__TASK REQUIREMENTS__:
Reproduce verbatim the lines between the one containing "You are a computer-use agent. This" and the one containing "click(624, 486)", inclusive.
## begin LISTING
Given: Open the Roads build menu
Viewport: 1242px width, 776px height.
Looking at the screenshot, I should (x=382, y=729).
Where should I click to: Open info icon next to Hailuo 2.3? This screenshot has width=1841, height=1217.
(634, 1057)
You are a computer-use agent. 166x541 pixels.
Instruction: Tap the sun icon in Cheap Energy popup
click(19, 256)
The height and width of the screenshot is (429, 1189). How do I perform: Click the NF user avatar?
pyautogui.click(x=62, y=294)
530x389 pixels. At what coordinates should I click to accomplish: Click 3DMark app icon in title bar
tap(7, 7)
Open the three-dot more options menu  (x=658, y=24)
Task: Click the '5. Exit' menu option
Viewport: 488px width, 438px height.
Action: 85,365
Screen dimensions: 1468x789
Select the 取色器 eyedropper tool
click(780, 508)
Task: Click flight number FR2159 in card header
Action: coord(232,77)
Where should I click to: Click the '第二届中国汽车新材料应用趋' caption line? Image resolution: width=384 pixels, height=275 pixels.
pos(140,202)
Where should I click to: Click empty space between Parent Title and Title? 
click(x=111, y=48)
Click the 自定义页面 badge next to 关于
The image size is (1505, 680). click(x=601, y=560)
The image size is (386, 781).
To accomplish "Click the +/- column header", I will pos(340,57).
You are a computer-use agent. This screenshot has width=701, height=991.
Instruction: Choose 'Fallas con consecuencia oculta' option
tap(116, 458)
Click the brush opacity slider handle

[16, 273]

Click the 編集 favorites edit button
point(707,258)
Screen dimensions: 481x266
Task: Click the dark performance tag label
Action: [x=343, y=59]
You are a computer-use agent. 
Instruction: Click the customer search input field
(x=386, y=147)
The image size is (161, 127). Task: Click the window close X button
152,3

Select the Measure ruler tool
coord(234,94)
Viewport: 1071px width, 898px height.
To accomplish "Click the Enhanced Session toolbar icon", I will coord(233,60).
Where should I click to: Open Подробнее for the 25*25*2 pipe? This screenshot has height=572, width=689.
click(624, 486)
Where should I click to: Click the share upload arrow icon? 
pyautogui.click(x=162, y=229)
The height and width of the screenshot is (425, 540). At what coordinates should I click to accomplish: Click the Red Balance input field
## end LISTING
__RESPONSE TO THIS EXERCISE__:
You are a computer-use agent. This screenshot has width=701, height=991.
Instruction: Choose 'Fallas con consecuencia oculta' option
tap(116, 458)
Click the brush opacity slider handle

[16, 273]

Click the 編集 favorites edit button
point(707,258)
Screen dimensions: 481x266
Task: Click the dark performance tag label
Action: [x=343, y=59]
You are a computer-use agent. 
Instruction: Click the customer search input field
(x=386, y=147)
The image size is (161, 127). Task: Click the window close X button
152,3

Select the Measure ruler tool
coord(234,94)
Viewport: 1071px width, 898px height.
To accomplish "Click the Enhanced Session toolbar icon", I will coord(233,60).
Where should I click to: Open Подробнее for the 25*25*2 pipe? This screenshot has height=572, width=689.
click(624, 486)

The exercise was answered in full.